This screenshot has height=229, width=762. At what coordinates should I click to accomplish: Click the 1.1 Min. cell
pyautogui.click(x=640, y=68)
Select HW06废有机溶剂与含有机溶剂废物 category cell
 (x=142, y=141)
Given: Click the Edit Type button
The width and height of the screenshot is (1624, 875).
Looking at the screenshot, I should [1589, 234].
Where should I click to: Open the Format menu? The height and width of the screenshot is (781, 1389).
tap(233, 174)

--

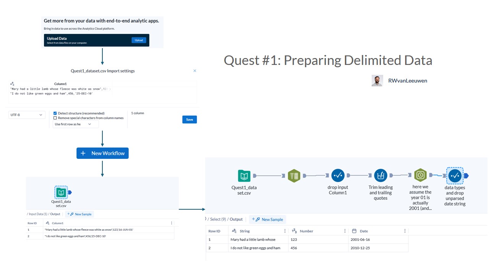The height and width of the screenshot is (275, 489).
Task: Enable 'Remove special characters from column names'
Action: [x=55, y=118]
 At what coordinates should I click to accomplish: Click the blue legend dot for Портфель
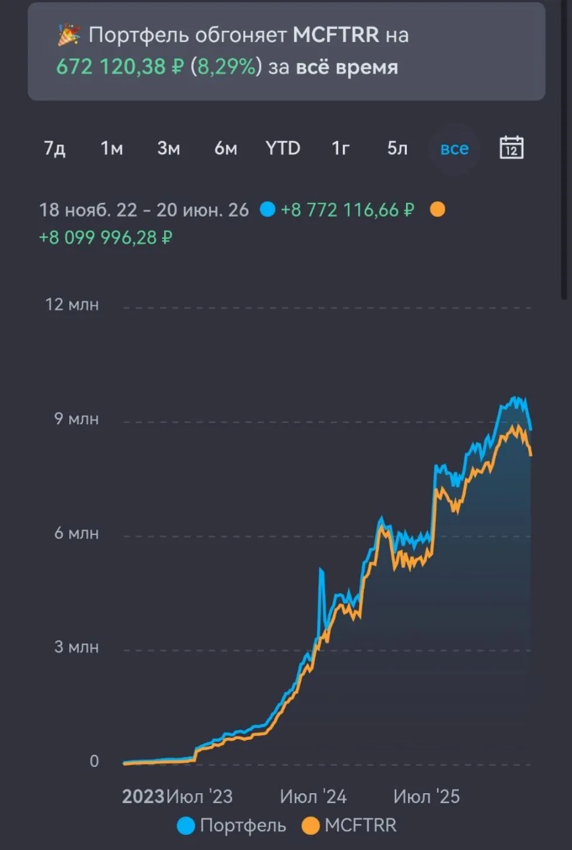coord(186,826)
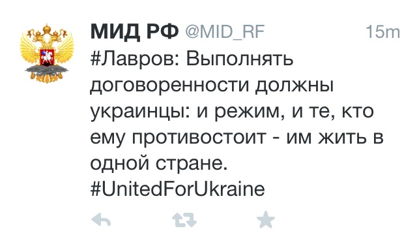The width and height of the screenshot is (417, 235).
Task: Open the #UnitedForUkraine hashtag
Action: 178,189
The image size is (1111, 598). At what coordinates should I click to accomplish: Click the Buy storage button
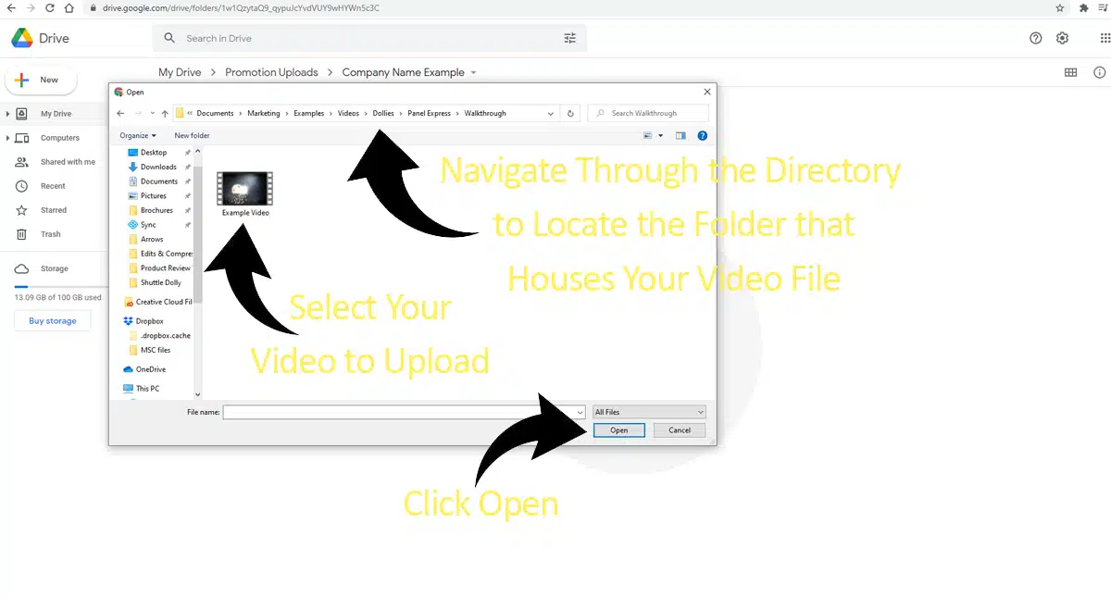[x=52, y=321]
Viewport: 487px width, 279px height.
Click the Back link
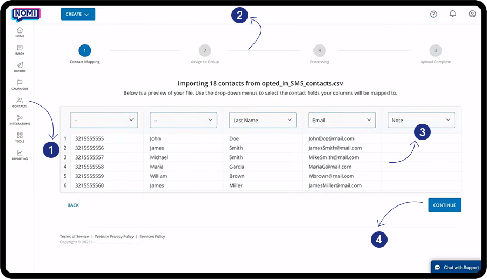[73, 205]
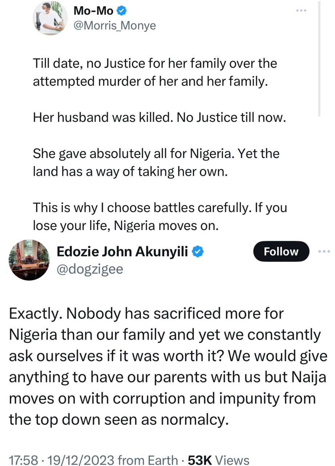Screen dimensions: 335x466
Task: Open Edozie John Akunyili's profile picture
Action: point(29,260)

> **EXERCISE OBJECTIVE**
Render the records from the line containing "Select HW06废有机溶剂与含有机溶剂废物 category cell" through the line containing "tap(233, 174)" as a JSON list of strings, one string per line, leaving out blank lines.

> **THE REPLY**
[
  "Select HW06废有机溶剂与含有机溶剂废物 category cell",
  " (x=142, y=141)",
  "Given: Click the Edit Type button",
  "The width and height of the screenshot is (1624, 875).",
  "Looking at the screenshot, I should [1589, 234].",
  "Where should I click to: Open the Format menu? The height and width of the screenshot is (781, 1389).",
  "tap(233, 174)"
]